Vous vivez dans une petite ville ou un village et vous n’avez pas voté hier, comme 59% des Français ? Ce matin, l’ensemble des chaînes de radio, de télé et les journaux parleront des citoyens de grandes villes qui ont voté. L’expression de “majorité silencieuse” n’aura jamais été aussi vraie.

Mais les politiques et les journalistes s’en foutent de vous. Les premiers ont bien compris que l’abstention pouvait les servir, à partir du moment où il n’y avait que des “bons” votants, bien mis, aisés et “diplômés” qui se rendaient aux urnes. Des gens raisonnables, ni trop à gauche, ni trop à droite, qui “croient” en la démocratie représentative (à ce stade, c’est bien une superstition), qui aiment le PS, EELV et la bonne droite bien de chez nous. Les autres, gilets jaunes, partisans du nouveau mouvement antiraciste, écologistes radicaux, qui ont eu l’indécence de troubler la petite routine politicarde durant ces deux dernières années, on les préfère loin de chez soi.

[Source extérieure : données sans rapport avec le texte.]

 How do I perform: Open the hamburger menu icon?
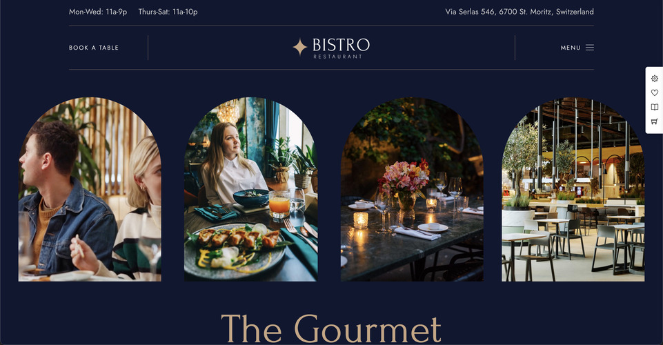(x=589, y=48)
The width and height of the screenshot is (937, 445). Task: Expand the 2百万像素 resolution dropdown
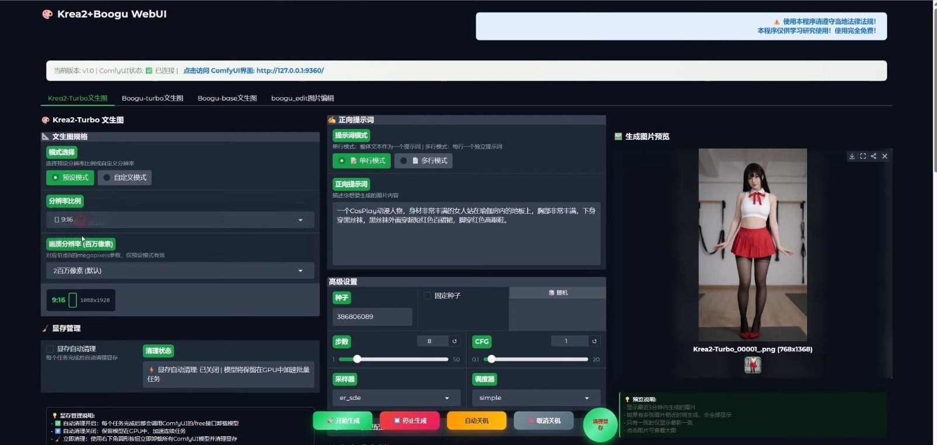pos(180,271)
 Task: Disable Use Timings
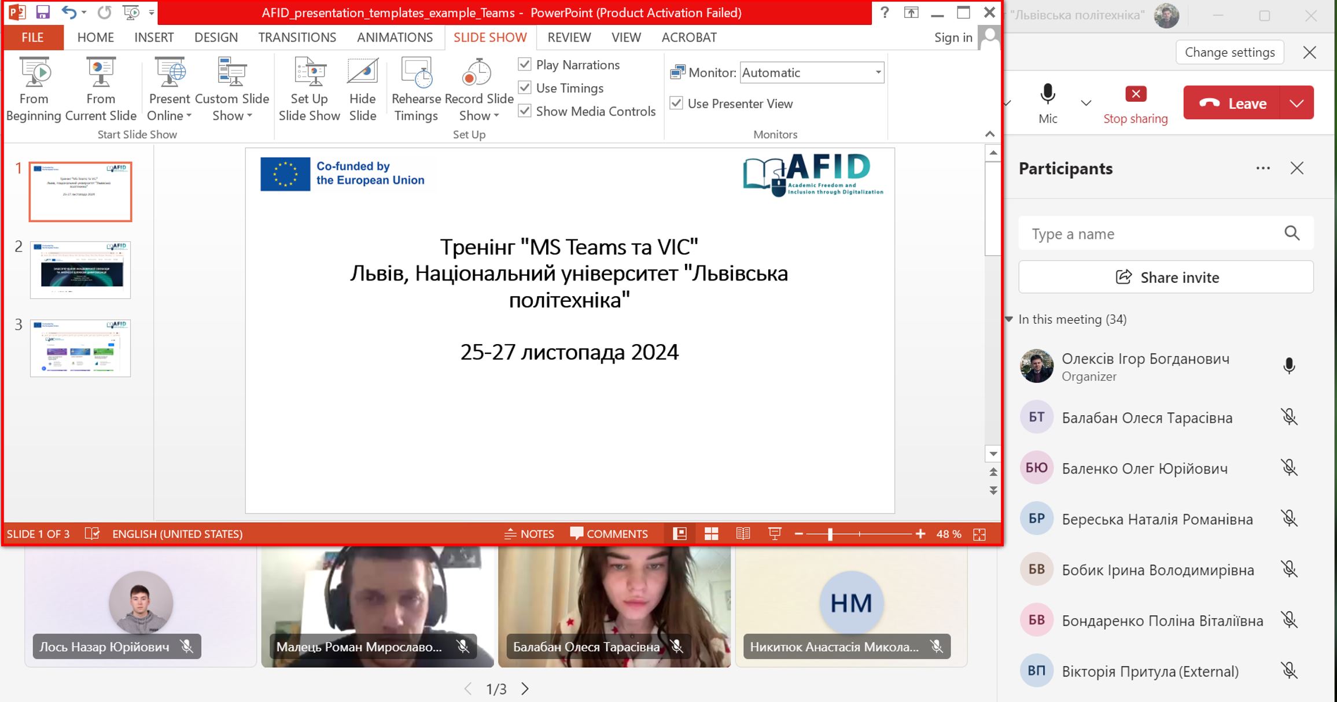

Trop heureux de célébrer la gauche bourgeoise, les journalistes de Libé ont réglé la question de l’abstention en un “Malgré…”.

Les seconds, les journalistes, sont un groupe homogène par leur niveau d’études et leur appartenance aux grandes métropoles. Ils ADORENT les élections municipales, cela fait environ 18 mois qu’ils spéculent sur le score d’Anne Hidalgo à Paris et, dans les grandes villes, de qui bouleversera tel ou tel vieux briscard réac. Ils n’ont pas envie que vous leur gâchiez la fête avec votre abstention et décrètent donc, depuis hier soir, que les absents ont toujours tort.

L’abstention a beau augmenter à chaque scrutin depuis les années 80, au point de devenir majoritaire lors des trois dernières élections (Législative, européenne puis municipale), elle n’a droit qu’à une ligne de discours ou d’article, généralement, et de l’ordre de la déploration abstraite. Qu’importe qu’elle soit davantage le fait des électeurs populaires et des jeunes que de tous les autres. Du moment que ça n’empêche pas de gagner des sièges, pourquoi s’embêter ?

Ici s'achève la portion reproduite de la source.